A decision on a Rule 60.02 motion is in the sound discretion of the trial judge. “The scope of review on appeal is limited to whether the trial judge abused his discretion.” Toney v. Mueller Co., 810 S.W.2d 145, 147 (Tenn.1991). In the case before us, we see no evidence that the chancellor abused his discretion in denying Mr. Brown’s motion.

Mr. Brown contends that he was unprepared to testify as to his business relationship with Mr. Fielder at the final hearing on February 4, 1992, because of “mistake, surprise or excusable neglect.” But the record shows that after the judicial foreclosure, notice was properly sent to Marshall S. Stuart, Jr., of White, Regen and Stuart, attorneys for Mr. Brown, to the effect that a hearing would be held to distribute the money under the direction and control of the court.

The notice states that “certain conflicts and discrepancies may exist between the plaintiffs as to the equitable distribution of such money.” If Mr. Brown did not know that he might be required to testify as to business dealings with Mr. Fielder, he certainly should have been alerted to that possibility by the language of the notice. Mr. Stuart was present at the hearing and represented the interests of Mr. Brown. It may be that he failed to effectively communicate to his client the nature of the proceedings, but if this is so, it is not the sort of mistake that Rule 60.02 is designed to correct.

Mr. Brown also alleges misconduct on the part of the appellees in failing to furnish him with a copy of a ledger book which he believed to be in the possession of Lakesite Enterprises, and to which he had no direct access. Appellees contend that the ledger book in question was not under their control, but that relevant pages of the ledger were delivered by the bookkeeper of Lakesite Enterprises to the law offices of White, Regen and Stuart, where she explained the “F” (for Fielder Only) and “B/F” (for Brown and Fielder) notations in the presence of attorney Barney Regen and Mr.
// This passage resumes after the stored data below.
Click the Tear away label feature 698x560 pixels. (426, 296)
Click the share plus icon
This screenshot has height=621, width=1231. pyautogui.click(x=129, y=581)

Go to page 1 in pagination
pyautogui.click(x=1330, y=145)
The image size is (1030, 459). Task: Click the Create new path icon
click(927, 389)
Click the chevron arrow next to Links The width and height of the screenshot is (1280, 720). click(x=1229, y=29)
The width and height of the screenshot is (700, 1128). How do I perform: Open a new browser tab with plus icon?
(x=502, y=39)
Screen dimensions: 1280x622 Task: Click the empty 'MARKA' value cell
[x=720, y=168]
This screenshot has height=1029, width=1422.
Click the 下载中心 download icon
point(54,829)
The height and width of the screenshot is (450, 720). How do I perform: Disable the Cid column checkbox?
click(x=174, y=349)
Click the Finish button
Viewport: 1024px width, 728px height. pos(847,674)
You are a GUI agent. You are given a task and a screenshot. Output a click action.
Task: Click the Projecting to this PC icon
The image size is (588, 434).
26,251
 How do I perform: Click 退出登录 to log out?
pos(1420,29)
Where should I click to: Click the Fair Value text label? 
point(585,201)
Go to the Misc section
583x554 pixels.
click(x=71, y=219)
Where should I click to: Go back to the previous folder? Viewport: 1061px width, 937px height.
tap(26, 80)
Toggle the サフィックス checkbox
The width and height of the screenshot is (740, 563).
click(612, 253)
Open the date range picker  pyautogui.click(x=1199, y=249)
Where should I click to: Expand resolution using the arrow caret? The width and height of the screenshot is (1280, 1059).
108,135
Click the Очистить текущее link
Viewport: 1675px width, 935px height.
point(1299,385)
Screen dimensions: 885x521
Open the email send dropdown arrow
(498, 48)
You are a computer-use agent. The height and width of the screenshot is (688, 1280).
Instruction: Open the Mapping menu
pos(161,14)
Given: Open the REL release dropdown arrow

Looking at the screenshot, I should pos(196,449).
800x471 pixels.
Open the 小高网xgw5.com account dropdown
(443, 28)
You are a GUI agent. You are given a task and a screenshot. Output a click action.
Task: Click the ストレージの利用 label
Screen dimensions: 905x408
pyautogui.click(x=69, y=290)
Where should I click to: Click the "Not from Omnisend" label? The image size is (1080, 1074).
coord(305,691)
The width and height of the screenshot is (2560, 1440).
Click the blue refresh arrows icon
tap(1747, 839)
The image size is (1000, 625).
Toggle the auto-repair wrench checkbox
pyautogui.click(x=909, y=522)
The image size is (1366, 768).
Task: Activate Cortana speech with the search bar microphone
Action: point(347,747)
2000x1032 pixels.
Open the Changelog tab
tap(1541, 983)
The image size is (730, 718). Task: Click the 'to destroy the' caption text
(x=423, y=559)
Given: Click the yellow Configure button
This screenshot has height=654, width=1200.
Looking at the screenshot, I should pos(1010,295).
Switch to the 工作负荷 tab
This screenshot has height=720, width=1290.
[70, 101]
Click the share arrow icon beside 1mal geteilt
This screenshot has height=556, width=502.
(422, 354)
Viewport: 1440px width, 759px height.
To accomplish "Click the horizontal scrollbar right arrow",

Brown, and that subsequently, additional relevant records from the same source were received in the same offices, again in the presence of Mr. Regen and Mr. Brown.

This conflict in testimony required the chancellor to determine the relative credibility of witnesses appearing before him, and his findings must be granted great weight by the trial court. Apparently, the chancellor determined that Mr. Brown’s inability to examine the entire ledger was not caused by fraud, nor did it produce surprise relievable by Rule 60.02. The chancellor having made the determination, his findings will not be upset by the Court of Appeals, “unless other real evidence compels the contrary conclusion.” See Rhea v. Meadowview Elderly Apartments, 676 S.W.2d 94, 96 (Tenn.App.1984).

As to the question of Mr. Brown’s hearing impairment, and the prejudice to his interests resulting from an alleged inability to hear or understand the proceedings, we note that the trial court might have been able to grant the Rule 60.02 motion if it truly believed that such an impairment effectively deprived Mr. Brown of his day in court. But the record shows no proof as to the extent of Mr. Brown’s impairment other than his affidavit. The chancellor was the trier of fact, and had the opportunity, which we did not have, to observe Mr. Brown during the proceedings. Thus, there is no basis for this court to overturn the findings of the chancellor, absent other proof of Mr. Brown’s contention.

As noted above, a Rule 60.02 motion will only be granted in exceptional circumstances. The burden is on the moving party to come forward with proof of facts which explain why he was justified in failing to avoid mistake, inadvertence, surprise or neglect. Hopkins v. Hopkins, 572 S.W.2d 639, 640 (Tenn.1978). In this case, we see an assertion that the appellant is entitled to Rule 60.02 relief, without persuasive evidence of *161the exceptional circumstances that would justify it.

The judgment of the trial court is affirmed and the cause is remanded to the Chancery Court of Stewart County for such other proceedings as may become necessary. Tax the costs on appeal to the appellant.

TOMLIN, P.J., W.S., and LEWIS, J., concur.